Cette ruée a également stimulé les marchés émergents, où les fabricants de puces asiatiques tels que TSMC et SK Hynix pèsent lourd, aidant le KOSPI sud-coréen à doubler de valeur, le Nikkei 225 japonais à grimper d’environ 40 % et l’indice MSCI Emerging Markets à augmenter d’environ 27 %.

En Europe, le FTSE 100 a gagné 7 % au premier semestre, le CAC 40 français a augmenté de 5 %, tandis que le DAX allemand a gagné 2 %. Pendant ce temps, l’indice MSCI India a chuté de 5 % et le Hang Seng de Hong Kong a perdu 6 %.

Il convient de noter que le rallye de la mémoire a commencé à s’atténuer ces derniers jours, plusieurs des mêmes noms étant pris dans une forte liquidation technologique.

Les favoris déchus, les rachats et les transactions qui se sont refroidies

Le revers de la médaille a été brutal pour les vainqueurs d’hier.

Les précédents chouchous de l’IA, Meta et Microsoft, ont été laissés pour compte, en baisse respectivement de 14 % et 24 % sur la base du rendement total, alors que les lourdes dépenses en IA ont transformé les géants de la technologie en entreprises plus avides de capitaux et que les investisseurs ont cessé de payer une prime pour eux.

Microsoft se négocie désormais à son niveau le plus bas depuis une décennie, ce qui lui permet, ainsi qu’à Meta, d’être valorisés plus modestement que McDonald’s, un résultat que peu de gens auraient prédit au plus fort de l’engouement pour les « 7 magnifiques ».

Ailleurs, les actifs que beaucoup espéraient diriger ont déçu.
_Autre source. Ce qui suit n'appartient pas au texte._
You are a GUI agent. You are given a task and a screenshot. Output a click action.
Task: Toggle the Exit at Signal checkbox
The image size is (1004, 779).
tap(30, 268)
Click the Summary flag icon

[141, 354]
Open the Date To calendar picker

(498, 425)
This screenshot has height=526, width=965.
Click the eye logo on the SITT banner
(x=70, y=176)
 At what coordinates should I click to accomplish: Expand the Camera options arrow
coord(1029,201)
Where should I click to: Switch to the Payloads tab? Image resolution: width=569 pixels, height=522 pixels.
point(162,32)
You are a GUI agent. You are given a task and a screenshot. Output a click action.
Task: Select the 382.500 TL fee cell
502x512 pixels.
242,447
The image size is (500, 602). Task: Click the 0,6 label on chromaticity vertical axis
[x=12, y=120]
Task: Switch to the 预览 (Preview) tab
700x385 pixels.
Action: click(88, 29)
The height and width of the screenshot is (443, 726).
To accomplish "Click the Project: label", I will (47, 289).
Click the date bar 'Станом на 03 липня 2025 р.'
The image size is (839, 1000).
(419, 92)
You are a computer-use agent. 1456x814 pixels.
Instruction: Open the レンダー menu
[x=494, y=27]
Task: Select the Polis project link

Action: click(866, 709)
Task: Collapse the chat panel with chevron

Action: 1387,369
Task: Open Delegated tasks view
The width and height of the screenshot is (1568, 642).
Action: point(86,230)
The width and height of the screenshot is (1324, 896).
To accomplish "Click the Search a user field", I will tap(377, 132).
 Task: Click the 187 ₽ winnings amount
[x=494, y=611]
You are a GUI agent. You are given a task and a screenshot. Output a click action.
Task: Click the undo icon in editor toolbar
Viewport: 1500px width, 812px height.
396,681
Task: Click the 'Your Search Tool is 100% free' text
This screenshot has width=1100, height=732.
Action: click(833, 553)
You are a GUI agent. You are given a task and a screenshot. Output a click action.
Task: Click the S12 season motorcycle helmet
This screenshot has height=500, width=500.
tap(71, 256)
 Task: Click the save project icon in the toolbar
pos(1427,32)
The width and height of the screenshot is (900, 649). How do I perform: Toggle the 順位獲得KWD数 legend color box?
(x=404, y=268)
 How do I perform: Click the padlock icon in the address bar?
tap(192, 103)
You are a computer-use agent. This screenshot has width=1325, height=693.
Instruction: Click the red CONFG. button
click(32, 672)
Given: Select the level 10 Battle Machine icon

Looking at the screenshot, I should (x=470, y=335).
L’or a entraîné les investisseurs dans une période de volatilité. Après avoir atteint un niveau record de 5 594,82 dollars l’once le 29 janvier, le métal précieux a perdu environ 28 % par rapport à son sommet, malgré les troubles géopolitiques qui auraient normalement poussé les investisseurs à affluer vers les valeurs refuges. Au lieu de cela, son attrait a été miné par la hausse des rendements obligataires et des taux d’intérêt au comptant, qui offrent un revenu qu’un lingot d’or ne peut pas offrir.

Le Bitcoin s’en sort encore moins bien, chutant de 28 % depuis le début de l’année, alors que l’enthousiasme pour la cryptographie s’est dissipé et que l’argent s’est plutôt tourné vers les actions technologiques.

Au Royaume-Uni, les rachats ont fait le gros du travail.

Six sociétés du FTSE 100, parmi lesquelles Glencore, Schroders et Segro, ont suscité un intérêt au premier semestre, signe que les acheteurs voient toujours de la valeur dans les blue chips britanniques, même après une réévaluation de trois ans.

Les constructeurs de maisons tels que Persimmon ont lutté contre un marché immobilier atone, tandis que des noms proches de la technologie comme Experian et RELX ont été emportés par les craintes d’une perturbation de l’IA.

Un secteur qui a visiblement refroidi est celui de la défense.

Après une année 2025 mouvementée, des sociétés comme BAE Systems, l’allemand Rheinmetall et l’américain Palantir ont tous cédé du terrain, alors que les bonnes nouvelles concernant l’augmentation des budgets militaires semblaient pleinement intégrées et que les investisseurs se déplaçaient ailleurs.